A social enterprise that gives out free books to children is receiving support from the public after having its stock decimated by flood water.
Thousands of pounds have been raised for Re-Read, which sells books online to raise money to give away books to children and pay its 10 staff members – and is based on the banks of the River Don in Doncaster.
But the floods which have struck South Yorkshire have all but wiped out the company’s stock of children’s books, destroying around 10,000 of the 12,000 or so texts which were to be given away, and damaged an estimated 100,000 books that were earmarked for sale.
“I’m a bit emotional at the moment,” chief executive Jim McLaughlin told the PA news agency.
“It’s been awful. It was underwater all weekend and I was catastrophising in my head, but when I came in and saw what damage had been caused, it was just exactly how I’d imagined it.”
Last year, work by Re-Read gave away more than 35,000 books to schools, faith groups and children’s centres to ensure youngsters who otherwise might not have access to reading materials have good quality books.
In the seven years the enterprise has been running, Mr McLaughlin estimates it has given away more than 200,000 books.
Now the operation has been halted while Mr McLaughlin and his staff get a handle on what remains of the stock.
“I’ve had to take all the inventory offline so we can’t sell books any more,” the 57-year-old said.
“I don’t know what’s wet and what’s not so until I can establish that, and that’s going to take a couple of weeks, I’m not going to be able to do anything.”

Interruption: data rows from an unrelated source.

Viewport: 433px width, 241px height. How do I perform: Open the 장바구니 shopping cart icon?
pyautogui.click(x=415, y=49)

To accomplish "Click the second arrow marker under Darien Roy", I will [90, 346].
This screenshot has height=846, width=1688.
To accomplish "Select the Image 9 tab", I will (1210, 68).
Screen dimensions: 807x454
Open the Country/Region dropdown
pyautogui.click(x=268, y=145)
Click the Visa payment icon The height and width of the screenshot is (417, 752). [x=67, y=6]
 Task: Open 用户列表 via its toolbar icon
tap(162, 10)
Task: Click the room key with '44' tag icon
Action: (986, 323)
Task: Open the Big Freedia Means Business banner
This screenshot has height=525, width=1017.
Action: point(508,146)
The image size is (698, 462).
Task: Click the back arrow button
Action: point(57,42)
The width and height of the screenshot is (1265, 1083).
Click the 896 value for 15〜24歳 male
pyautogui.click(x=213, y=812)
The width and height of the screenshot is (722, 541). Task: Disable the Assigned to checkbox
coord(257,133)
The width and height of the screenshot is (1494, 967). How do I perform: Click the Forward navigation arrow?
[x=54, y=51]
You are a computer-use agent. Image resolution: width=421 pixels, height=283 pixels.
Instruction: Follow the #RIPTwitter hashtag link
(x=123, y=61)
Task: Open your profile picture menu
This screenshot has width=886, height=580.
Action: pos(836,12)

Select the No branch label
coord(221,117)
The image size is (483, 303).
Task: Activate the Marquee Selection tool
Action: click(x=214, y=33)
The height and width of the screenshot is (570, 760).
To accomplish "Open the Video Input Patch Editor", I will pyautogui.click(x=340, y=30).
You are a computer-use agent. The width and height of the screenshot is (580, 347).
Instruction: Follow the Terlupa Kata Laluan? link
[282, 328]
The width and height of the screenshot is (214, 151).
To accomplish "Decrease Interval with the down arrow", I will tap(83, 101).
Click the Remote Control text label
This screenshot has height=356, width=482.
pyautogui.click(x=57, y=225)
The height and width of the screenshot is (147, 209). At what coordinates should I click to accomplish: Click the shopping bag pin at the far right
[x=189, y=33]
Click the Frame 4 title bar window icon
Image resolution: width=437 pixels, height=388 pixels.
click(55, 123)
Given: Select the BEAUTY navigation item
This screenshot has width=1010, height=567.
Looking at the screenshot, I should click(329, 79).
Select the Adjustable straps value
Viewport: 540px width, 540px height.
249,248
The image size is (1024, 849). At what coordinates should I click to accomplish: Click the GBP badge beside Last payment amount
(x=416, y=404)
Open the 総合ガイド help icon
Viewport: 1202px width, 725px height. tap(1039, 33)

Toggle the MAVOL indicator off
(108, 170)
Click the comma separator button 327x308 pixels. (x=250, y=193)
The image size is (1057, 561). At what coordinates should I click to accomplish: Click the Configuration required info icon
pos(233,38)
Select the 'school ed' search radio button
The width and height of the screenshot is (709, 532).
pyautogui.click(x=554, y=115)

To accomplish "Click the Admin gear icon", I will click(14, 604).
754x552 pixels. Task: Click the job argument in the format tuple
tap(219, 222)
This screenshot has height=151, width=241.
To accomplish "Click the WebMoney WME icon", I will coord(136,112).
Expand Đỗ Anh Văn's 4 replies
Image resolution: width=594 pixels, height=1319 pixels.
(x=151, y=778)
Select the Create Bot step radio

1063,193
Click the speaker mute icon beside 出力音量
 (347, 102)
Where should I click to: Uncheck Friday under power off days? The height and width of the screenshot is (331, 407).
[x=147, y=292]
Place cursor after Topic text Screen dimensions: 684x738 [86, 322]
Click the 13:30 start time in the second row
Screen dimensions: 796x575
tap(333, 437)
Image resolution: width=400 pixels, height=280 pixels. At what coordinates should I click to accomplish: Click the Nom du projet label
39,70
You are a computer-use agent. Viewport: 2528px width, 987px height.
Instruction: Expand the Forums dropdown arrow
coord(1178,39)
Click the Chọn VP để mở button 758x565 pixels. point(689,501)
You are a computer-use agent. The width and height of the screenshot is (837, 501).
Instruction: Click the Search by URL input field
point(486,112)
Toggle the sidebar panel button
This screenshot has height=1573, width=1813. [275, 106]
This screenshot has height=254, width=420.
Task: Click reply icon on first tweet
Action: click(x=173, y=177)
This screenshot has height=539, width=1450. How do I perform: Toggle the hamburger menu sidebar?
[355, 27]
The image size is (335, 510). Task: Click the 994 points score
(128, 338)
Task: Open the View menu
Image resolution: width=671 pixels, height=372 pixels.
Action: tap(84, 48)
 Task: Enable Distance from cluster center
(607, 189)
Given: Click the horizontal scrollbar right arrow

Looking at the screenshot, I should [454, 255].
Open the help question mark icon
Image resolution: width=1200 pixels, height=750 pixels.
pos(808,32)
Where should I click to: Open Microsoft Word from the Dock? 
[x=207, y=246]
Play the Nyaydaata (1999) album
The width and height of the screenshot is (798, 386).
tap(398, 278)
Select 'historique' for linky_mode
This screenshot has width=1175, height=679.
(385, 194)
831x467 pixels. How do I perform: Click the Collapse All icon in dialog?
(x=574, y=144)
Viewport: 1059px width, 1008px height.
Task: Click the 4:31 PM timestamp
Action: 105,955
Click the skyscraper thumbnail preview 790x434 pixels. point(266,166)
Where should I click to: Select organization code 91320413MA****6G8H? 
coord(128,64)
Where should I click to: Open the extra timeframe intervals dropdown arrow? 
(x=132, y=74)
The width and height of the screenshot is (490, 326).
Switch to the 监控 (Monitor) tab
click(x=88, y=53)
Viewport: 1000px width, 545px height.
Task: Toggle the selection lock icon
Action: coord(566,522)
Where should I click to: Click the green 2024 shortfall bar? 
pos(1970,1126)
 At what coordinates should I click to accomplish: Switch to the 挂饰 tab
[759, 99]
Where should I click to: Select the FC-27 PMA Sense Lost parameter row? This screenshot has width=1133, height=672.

In the meantime, a gofundme page has been set up to raise money to support the enterprise, boosted by publicity from authors including Anthony Horowitz and Joanne Harris, who is a Re-Read patron, as well as Doncaster North MP Ed Miliband and comedians Nish Kumar and Robin Ince.
The campaign had more than £9,000 by Tuesday afternoon, money which in part will go towards helping Re-Read put on its annual Christmas book giveaway.
“When you do a Christmas book giveaway, you seriously feel like Santa Claus because the kids are just so appreciative,” Mr McLaughlin said.
“It’s quite incredible.”
Mr McLaughlin said he will also work hard to try to ensure his staff are not affected.
“I’m just desperate to try to keep people in employment over Christmas,” he said.
“They’re nearly all part-time and nearly all do full-time hours – it’s a cause, this is not a job, this is a vocation. They believe in it, they see the results.”
But whatever happens, he is confident that, with the help of the community, Re-Read will continue to operate.
“We are going to carry on,” he said.
“It’s bloody-mindedness. The community is going to support us, we are going to carry on.
“There’s no way we’re not. This is such a big thing and it’s so important to so many people.”